Exact transcription, pictures omitted: begin at the top line of the records below and end with the line bearing "Task: Click the".
▼
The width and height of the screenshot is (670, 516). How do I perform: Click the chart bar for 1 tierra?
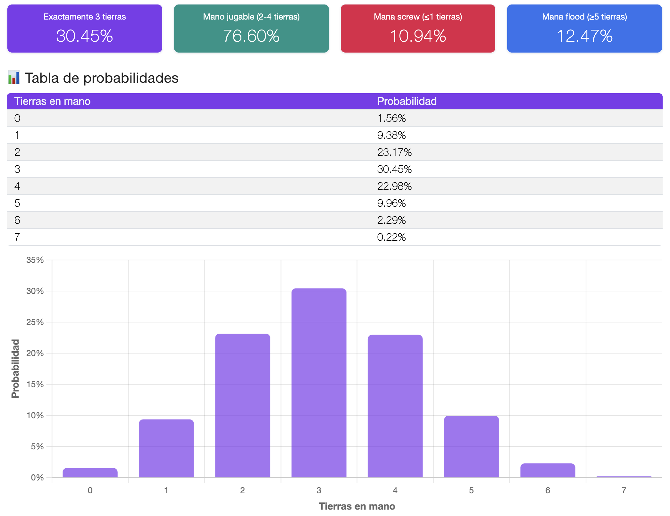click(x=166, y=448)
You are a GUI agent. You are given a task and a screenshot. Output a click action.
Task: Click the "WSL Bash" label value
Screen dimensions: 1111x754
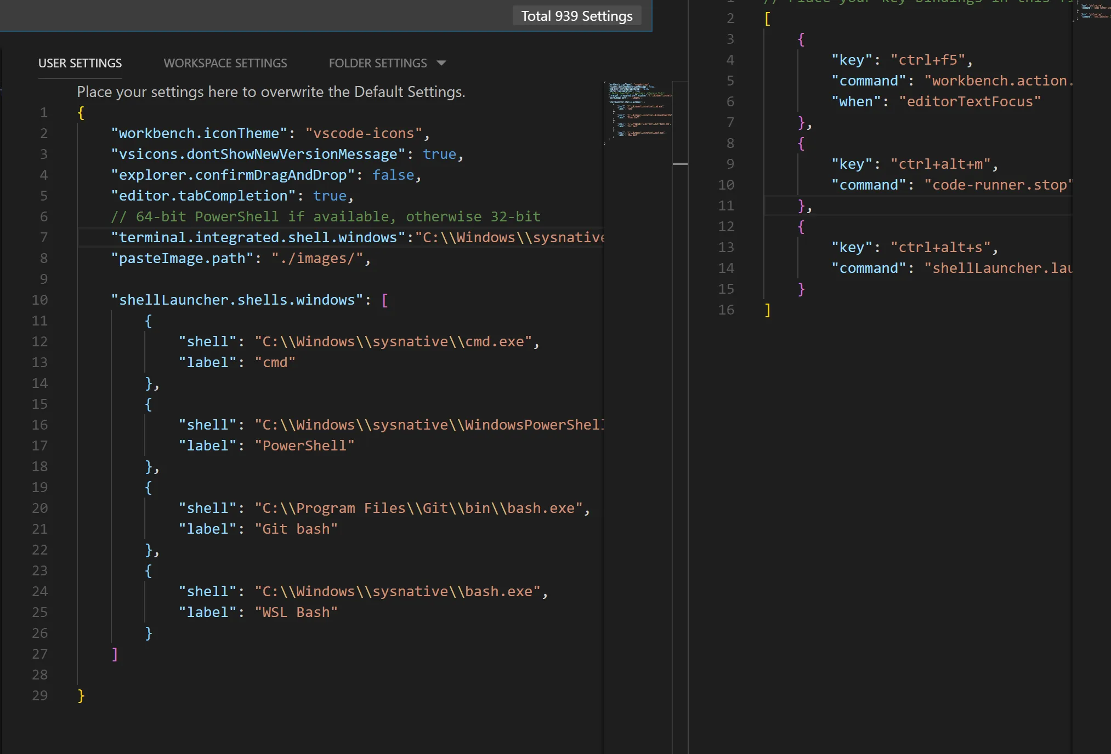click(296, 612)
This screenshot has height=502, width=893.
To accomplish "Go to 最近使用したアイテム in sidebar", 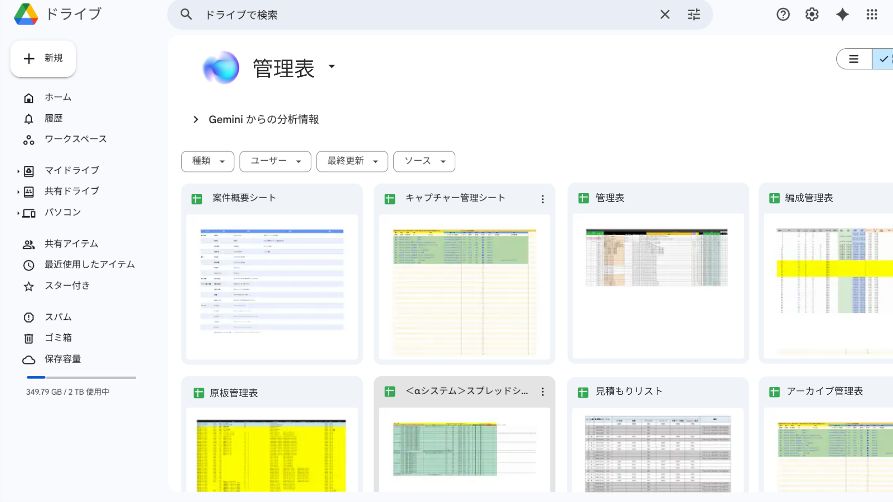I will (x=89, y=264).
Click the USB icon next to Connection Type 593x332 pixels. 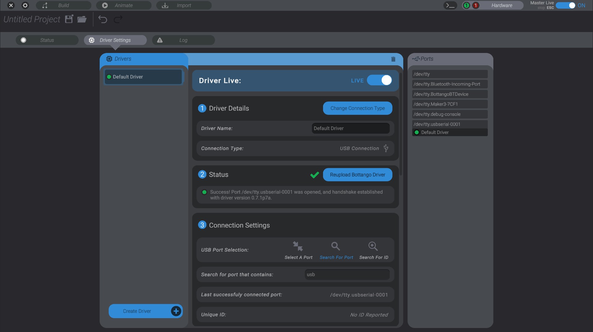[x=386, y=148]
▲
Exercise answer ::
The width and height of the screenshot is (670, 516). How do I perform: Click the chart bar for 1 tierra?
click(x=166, y=448)
You are a GUI agent. You are given a task and a screenshot. Output a click action.
Task: Click the "WSL Bash" label value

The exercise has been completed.